Пламенные слова, оставляющие в душе след на всю жизнь! Религия не только не омрачила моего детства, но, напротив, обогатила его волнующей радостью. Я был унылым ребенком не из-за нее, а вопреки ей, ибо любил Христа, и он был моим утешением. В чем же он меня утешал? Ни в чем, что я мог бы поставить в упрек своей матери, которая жила только для нас. Да я и сам, наверное, не смог бы ответить на этот вопрос. Возможно, это было смутное ощущение непохожести на других — ощущение бессилия и превосходства одновременно, причем первое мешало второму утвердиться, навязать свою волю. Учился я не очень хорошо, с виду был тщедушен и невзрачен. Меня все задевало, все ранило: страх перед учителями, волнение из-за неприготовленных уроков, контрольные, экзамены; неспособность жить вдали от того, что люблю, в разлуке — пусть даже на один-единственный день — с матерью. Все, что имело к ней отношение, вплоть до прислуги, до вещей, Приобретало в моих глазах священный характер и разделяло с ней ее совершенство. Когда при мне сказали, что одна из моих тетушек носит ужасное платье, я был потрясен — как это сестра моей матери может носить ужасное платье! Иногда случалось, что обожаемая мною мать уезжала на время в деревню, а мы оставались в пансионе. Ужасные недели! Дортуар, огонек газового рожка, тень надзирателя на стене, последние заклинания перед сном: «Иисус, Мария, Иосиф, не оставьте меня в моей смертной муке...» На самом деле то мое состояние — когда сердце чувствует, что между ним и тем, что более всего ему необходимо, лежит пропасть и больше нет надежды преодолеть ее — и было смертной мукой, через которую мне было уготовано пройти еще не один раз в жизни.

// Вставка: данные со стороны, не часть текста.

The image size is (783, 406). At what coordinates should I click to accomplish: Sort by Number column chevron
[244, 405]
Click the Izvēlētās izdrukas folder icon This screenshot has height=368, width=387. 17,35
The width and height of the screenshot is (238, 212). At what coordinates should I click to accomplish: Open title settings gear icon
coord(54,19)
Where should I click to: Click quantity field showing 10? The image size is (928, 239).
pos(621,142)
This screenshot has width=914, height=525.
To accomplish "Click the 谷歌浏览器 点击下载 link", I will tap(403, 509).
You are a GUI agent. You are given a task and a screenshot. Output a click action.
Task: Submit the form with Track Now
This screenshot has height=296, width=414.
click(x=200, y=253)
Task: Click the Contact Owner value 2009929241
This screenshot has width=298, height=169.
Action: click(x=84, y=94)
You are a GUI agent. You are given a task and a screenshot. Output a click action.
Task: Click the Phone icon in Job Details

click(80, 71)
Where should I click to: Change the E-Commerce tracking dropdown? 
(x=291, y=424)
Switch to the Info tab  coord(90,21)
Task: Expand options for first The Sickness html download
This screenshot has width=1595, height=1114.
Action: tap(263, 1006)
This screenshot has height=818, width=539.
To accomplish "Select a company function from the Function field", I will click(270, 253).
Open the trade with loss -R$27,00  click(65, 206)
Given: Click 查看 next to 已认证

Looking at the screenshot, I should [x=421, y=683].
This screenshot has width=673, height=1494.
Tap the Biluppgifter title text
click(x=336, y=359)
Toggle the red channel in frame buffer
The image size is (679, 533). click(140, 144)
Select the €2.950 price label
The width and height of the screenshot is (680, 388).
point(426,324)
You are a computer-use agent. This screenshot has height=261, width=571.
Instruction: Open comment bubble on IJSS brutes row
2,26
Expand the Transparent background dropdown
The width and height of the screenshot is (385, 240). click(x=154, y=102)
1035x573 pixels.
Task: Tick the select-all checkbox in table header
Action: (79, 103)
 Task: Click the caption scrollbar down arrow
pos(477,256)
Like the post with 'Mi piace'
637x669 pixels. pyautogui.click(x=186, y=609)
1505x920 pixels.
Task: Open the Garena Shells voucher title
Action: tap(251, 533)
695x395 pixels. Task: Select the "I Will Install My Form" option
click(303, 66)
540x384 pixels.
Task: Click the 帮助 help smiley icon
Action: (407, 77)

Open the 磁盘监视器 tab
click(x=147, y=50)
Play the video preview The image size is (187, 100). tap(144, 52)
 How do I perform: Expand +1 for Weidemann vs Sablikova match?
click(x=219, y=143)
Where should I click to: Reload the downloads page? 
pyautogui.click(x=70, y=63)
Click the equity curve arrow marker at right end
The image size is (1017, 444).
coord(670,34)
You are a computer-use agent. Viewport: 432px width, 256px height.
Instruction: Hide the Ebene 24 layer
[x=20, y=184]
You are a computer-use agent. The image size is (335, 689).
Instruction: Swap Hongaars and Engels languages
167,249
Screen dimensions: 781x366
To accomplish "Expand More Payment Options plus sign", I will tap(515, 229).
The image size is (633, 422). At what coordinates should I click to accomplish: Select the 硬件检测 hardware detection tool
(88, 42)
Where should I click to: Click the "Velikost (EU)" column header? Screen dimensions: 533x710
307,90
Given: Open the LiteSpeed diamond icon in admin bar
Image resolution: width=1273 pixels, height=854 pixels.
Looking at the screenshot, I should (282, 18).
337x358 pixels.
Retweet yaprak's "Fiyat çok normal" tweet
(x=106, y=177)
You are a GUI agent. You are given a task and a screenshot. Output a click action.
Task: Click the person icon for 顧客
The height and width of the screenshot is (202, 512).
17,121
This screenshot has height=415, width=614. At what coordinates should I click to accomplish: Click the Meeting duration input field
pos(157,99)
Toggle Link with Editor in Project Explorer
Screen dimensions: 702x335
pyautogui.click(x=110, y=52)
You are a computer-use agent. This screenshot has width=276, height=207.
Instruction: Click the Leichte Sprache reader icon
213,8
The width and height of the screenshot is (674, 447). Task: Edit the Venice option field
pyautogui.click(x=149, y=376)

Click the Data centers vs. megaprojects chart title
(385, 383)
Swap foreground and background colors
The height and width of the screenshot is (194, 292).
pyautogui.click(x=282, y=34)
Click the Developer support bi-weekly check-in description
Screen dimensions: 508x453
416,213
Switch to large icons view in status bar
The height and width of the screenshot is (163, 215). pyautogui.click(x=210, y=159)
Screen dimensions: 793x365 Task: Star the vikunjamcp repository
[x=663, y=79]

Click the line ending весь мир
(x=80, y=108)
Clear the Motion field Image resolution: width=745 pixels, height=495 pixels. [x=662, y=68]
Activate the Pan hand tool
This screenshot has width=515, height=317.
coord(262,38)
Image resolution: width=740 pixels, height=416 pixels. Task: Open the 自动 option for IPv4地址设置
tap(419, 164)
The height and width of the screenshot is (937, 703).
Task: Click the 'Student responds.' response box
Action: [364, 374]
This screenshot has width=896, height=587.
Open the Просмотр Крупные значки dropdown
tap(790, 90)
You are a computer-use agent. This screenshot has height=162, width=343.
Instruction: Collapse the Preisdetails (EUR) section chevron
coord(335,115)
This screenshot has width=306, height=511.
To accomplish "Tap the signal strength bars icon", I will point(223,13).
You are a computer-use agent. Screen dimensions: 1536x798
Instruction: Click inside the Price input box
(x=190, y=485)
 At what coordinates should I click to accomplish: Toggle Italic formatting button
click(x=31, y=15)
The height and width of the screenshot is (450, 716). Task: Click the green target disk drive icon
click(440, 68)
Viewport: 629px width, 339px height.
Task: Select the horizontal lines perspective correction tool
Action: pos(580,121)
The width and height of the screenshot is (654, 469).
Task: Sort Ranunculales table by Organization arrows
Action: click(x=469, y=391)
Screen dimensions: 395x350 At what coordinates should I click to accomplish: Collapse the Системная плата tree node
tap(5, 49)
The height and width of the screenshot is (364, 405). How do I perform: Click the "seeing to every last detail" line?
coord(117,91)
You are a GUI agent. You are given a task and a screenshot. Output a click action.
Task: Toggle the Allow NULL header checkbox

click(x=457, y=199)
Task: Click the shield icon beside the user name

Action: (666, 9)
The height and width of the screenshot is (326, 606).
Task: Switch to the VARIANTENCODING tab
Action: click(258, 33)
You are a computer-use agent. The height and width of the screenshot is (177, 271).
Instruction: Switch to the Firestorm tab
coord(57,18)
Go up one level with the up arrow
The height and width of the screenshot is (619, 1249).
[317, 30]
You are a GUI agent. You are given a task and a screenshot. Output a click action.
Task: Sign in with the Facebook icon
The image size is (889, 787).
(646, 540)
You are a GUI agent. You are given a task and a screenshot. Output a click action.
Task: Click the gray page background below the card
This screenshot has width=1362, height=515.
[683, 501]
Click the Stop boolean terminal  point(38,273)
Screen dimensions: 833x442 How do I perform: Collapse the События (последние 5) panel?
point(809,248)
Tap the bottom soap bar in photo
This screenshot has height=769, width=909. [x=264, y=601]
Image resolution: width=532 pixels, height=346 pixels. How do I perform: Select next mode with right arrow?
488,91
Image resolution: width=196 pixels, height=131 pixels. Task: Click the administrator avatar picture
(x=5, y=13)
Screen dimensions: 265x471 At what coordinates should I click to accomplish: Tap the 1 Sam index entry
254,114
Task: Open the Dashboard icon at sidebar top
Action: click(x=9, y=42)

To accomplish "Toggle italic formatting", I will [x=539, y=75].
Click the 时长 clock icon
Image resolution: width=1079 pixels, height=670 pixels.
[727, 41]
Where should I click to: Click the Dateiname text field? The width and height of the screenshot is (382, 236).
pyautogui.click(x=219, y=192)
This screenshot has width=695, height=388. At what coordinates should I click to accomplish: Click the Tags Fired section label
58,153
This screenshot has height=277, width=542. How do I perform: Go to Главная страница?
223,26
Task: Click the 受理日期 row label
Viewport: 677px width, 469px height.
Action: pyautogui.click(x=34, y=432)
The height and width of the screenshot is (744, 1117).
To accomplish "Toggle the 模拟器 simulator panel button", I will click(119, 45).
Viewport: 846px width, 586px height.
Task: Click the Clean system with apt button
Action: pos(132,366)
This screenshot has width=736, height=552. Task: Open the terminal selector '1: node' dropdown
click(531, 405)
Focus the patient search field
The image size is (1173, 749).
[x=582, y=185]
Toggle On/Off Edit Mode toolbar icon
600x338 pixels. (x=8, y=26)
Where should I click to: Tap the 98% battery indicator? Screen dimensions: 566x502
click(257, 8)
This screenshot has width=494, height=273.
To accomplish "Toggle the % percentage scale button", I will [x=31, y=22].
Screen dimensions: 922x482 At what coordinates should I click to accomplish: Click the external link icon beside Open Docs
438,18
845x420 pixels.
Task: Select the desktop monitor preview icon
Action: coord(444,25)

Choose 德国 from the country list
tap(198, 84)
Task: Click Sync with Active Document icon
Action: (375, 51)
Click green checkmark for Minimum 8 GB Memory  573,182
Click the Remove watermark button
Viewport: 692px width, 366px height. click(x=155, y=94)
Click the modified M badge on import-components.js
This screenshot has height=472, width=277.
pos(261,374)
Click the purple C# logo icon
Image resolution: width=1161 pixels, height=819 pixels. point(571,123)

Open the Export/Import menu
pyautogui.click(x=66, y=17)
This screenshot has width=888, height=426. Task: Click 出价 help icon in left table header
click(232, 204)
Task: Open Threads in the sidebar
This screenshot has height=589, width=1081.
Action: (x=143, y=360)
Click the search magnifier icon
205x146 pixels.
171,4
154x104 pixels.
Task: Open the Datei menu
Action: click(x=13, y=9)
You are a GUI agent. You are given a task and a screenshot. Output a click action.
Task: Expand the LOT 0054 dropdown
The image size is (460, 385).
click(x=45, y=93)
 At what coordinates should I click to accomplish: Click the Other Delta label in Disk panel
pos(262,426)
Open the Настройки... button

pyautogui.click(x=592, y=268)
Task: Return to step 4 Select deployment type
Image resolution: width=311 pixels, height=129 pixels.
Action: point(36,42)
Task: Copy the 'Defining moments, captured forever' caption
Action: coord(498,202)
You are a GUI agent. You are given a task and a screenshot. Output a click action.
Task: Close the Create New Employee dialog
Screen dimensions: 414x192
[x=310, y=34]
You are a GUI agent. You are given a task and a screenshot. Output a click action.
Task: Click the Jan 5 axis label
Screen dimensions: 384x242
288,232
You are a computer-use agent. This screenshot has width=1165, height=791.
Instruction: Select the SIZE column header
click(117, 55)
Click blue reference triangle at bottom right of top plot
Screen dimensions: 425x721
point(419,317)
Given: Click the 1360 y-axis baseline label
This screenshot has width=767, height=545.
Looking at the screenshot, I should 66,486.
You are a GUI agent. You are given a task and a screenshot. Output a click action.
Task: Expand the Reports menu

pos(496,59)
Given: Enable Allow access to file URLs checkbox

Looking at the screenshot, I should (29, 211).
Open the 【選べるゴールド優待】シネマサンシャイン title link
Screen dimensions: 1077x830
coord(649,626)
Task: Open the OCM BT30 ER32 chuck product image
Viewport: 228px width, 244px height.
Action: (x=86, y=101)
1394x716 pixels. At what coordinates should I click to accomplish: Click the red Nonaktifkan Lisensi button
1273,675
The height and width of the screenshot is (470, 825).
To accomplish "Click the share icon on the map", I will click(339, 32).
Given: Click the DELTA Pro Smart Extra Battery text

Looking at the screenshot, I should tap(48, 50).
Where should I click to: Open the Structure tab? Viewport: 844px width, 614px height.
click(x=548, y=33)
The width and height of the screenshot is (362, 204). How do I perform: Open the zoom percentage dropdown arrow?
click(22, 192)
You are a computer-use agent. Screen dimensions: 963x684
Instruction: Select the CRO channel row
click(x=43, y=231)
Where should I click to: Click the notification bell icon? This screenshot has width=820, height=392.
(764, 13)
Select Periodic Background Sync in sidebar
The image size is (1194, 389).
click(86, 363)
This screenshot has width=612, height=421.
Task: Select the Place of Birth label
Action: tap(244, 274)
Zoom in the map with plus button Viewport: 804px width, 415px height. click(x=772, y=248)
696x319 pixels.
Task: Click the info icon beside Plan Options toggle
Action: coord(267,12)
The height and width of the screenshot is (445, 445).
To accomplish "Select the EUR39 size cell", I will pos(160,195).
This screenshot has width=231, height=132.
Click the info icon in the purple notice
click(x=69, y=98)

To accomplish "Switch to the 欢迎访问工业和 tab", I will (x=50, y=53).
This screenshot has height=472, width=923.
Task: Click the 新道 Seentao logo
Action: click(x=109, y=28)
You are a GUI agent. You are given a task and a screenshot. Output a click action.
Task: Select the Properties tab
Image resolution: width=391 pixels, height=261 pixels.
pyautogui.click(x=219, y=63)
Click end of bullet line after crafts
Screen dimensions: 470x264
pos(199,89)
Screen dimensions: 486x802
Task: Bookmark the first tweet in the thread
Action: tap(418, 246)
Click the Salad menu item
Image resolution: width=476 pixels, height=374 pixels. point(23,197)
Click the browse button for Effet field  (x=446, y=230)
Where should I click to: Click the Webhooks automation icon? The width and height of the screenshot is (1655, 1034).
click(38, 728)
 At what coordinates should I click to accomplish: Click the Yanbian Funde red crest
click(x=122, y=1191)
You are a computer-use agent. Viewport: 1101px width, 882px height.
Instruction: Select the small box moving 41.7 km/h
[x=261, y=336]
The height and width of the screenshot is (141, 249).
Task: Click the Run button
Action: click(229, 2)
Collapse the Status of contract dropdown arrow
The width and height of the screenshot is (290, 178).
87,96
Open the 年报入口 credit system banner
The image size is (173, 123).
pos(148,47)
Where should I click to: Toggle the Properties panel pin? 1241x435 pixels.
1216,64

Теперь-то я понимаю, что моя детская грусть зиждилась не на самообмане — ее порождало глубинное ощущение собственной слабости. Я не мог тогда и предположить, что у меня появятся некоторые способности к сочинительству и что позже этот спасительный плот подберет меня. Совершенно очевидно, что, если бы не эта неожиданная удача, я оказался бы ни на что не способен. Все то, чем занимаются другие: игры, спорт, — казалось, было бесконечно выше моих сил. Как жить в такой толчее? Яростные стычки на переменах предвещали мне жизнь, в которой я уже заранее видел себя оттесненным, растоптанным, побежденным.
IV
Чтение. Прогулки. Пустыня любви. Добродетель целомудрия.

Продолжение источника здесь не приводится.